Most lawyers loath the billable hour, and wish it would go the way of typewriters and book research. Yet, despite sharing a near universal hatred for accounting time in six minute increments, there are those who claim that the billable hour will remain the predominant form of billing for the foreseeable future - despite the clamor from clients large and small to move toward alternative billing arrangements - and those few, happy warriors who find the billable hour structure so deeply flawed and inimical to delivering quality client service that they put pen to paper in the hopes that spreading their ideas will lead to a critical mass that will ultimately dismantle the billable hour once and for all.

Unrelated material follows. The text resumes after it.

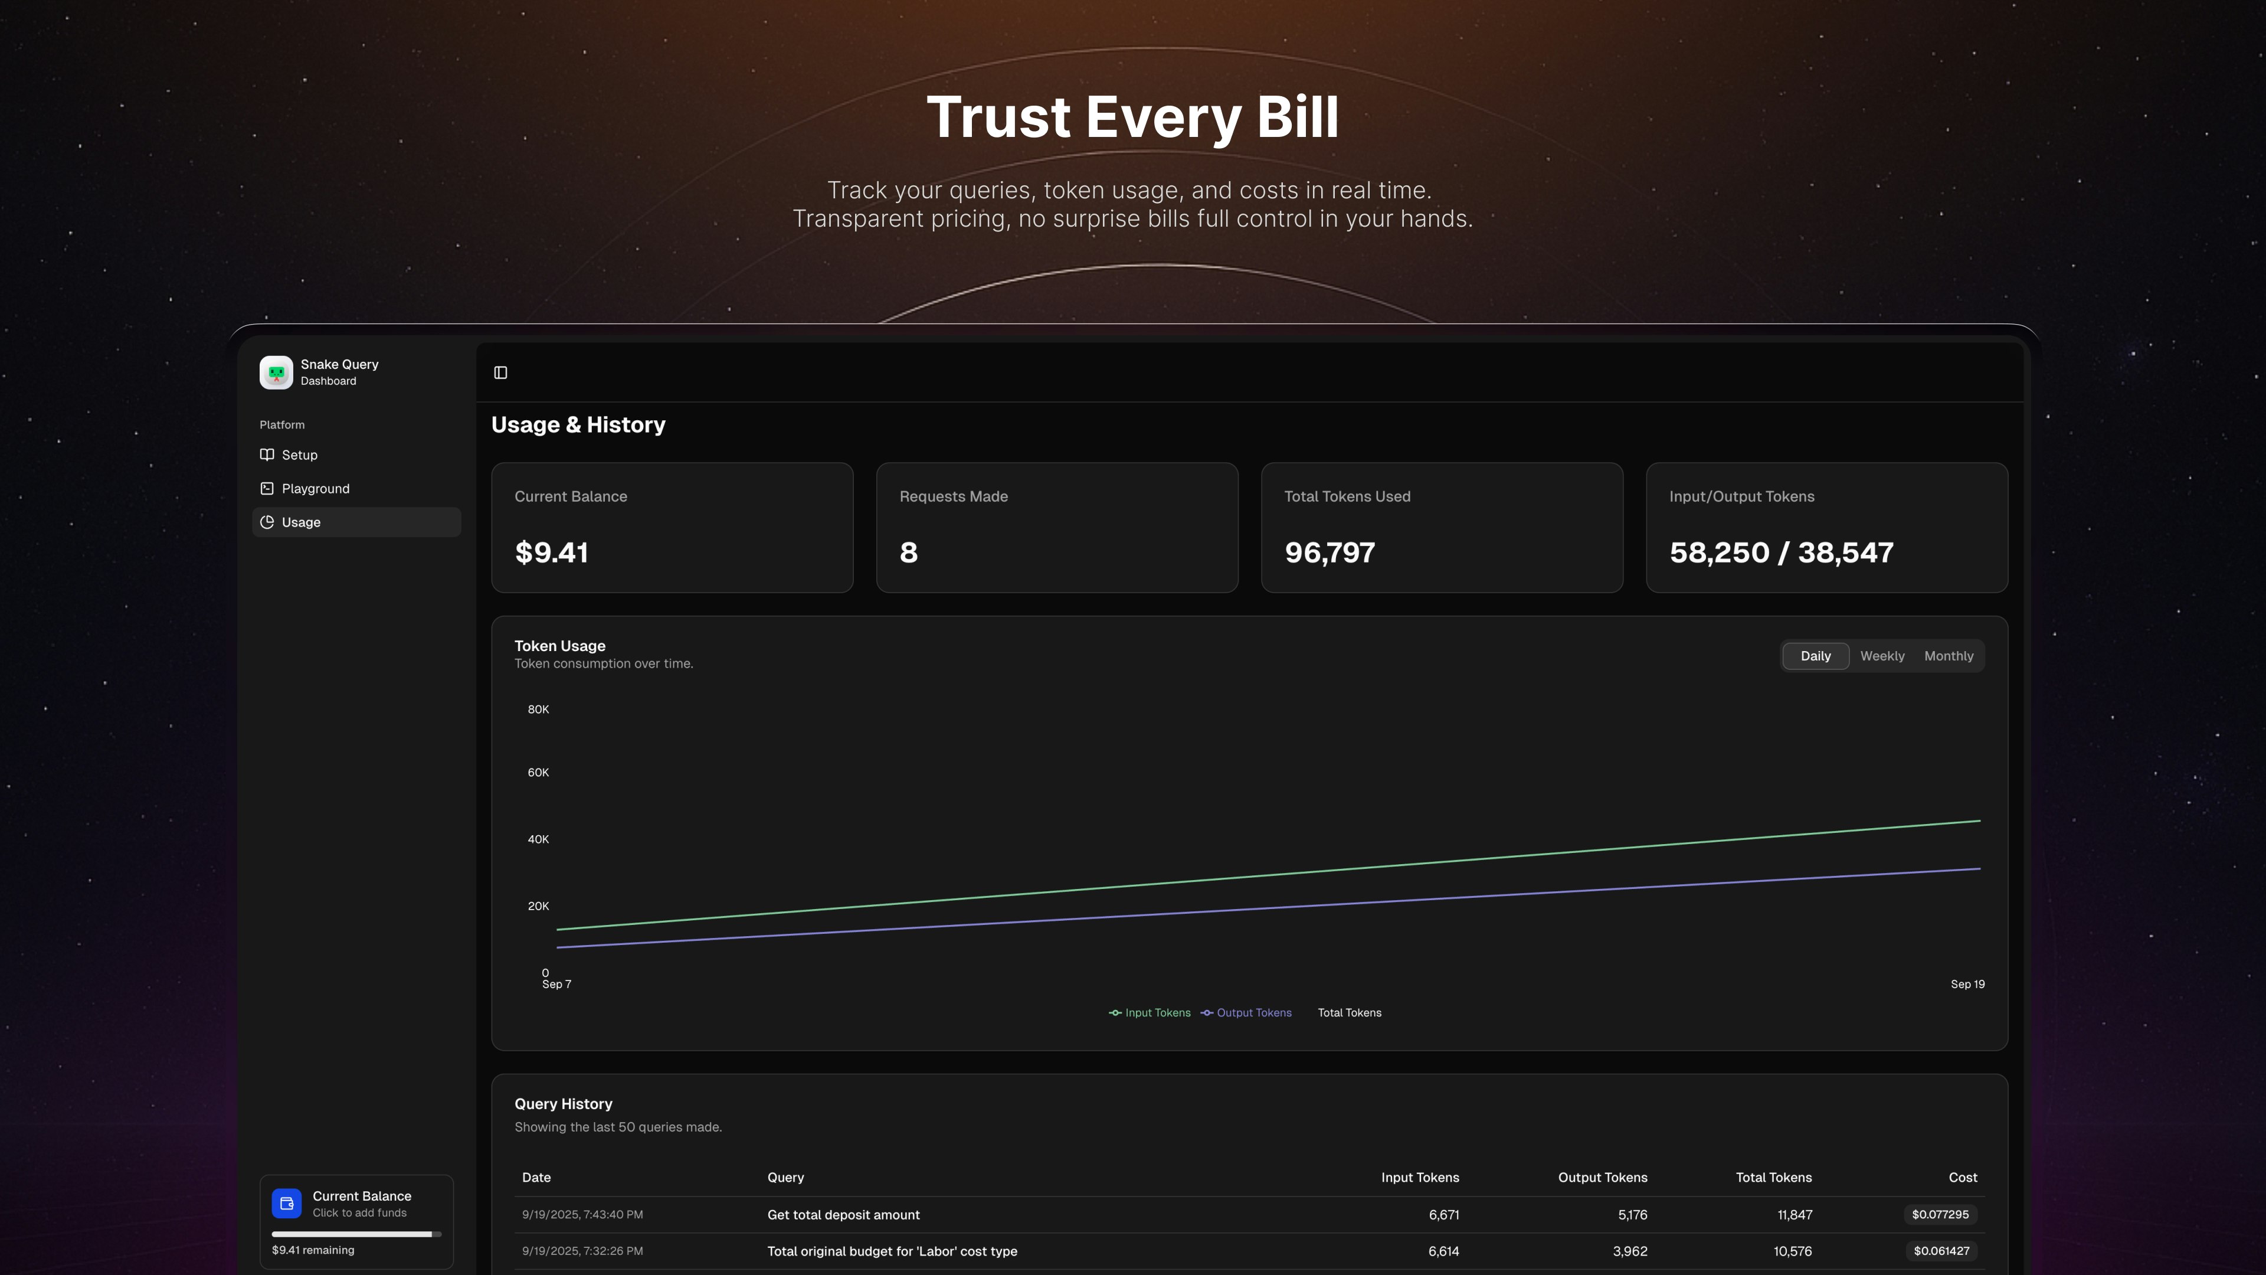Toggle Output Tokens legend marker

pos(1207,1013)
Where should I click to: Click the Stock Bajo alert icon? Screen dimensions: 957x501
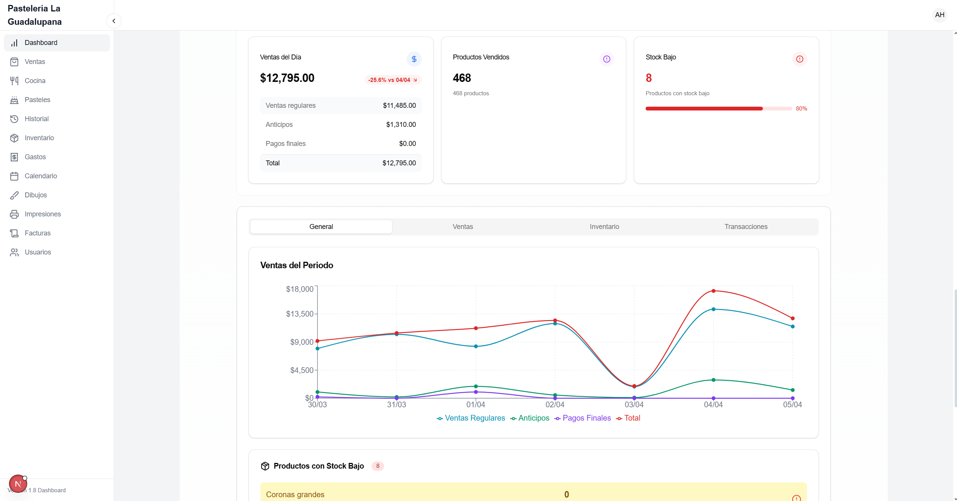tap(799, 59)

John Derrick, a California appellate attorney, is firmly in the latter camp, as evidenced by a book he published in 2007 entitled Boo to Billable Hours. As described by the publisher:
"The billable hour dominates the legal profession, but is eating away at
its soul. It chills the attorney-client relationship. It penalizes
efficient lawyers, while rewarding plodding ones. It leads to arbitrary,
irrational, and suspect results, in which time is distorted and
sometimes invented. It disconnects the amount that is charged from the
value delivered. And it fails to produce what it promises, transparency.
Its effects are all the worse in law-firm pyramids that impose
excessive billing requirements. This straight-talking book critically
dissects the practice of billing by the hour in the practice of law,
examining how time is actually recorded in a variety of contexts that
raise ethical as well as practical concerns. It also tracks the history
of the billable hour, showing how we got to where we are today. The book
is not all about criticism, however. It also advocates alternatives
that shift the focus away from time expended and onto value delivered"
In the book, Mr. Derrick undoubtedly draws on his experience as an appellate attorney. Indeed, on his firm's website, Mr. Derrick states:
"I
prefer to handle appeals and writs on a flat-fee basis, as opposed to
charging by the hour. The scope of work in an appeal is more predictable
than in pre-trial and trial work. Flat fees provide clients with
certainty about the cost. And they enable the lawyer to develop legal
theories in a creative way, without constantly worrying whether
exploring certain avenues can be justified by the extra hourly charges.
If you are concerned that flat fees will provide a lawyer with an
incentive to do less work, then you are looking at the wrong lawyer. (emphasis added)"
In the current economic environment, lawyers are rarely in a position to reject work if the client wishes to remain on the clock. Should the lawyer decide to keep the client, though, the lawyer should advise the client that the billable hour undermines the quality of an appellate lawyer's craft, which requires a significant amount of trial and error and the testing of a number of legal theories.
By contrast, flat fees free the appellate lawyer to explore the nuances underlying the client's case and to create a highly polished work product. This result can only be achieved through large amounts of time spent researching, writing, and editing, editing, editing. Thus, appellate work requires time and lots of it. A system that pressures appellate lawyers to spend fewer hours on their work will result in an inferior work product.
The profession is well-served by the John Derricks of the world, who move beyond the lament that billable hour pressure is a major source of lawyer unhappiness to make the more relevant claim that, above all, the billable hour is a central barrier to delivering superior client service.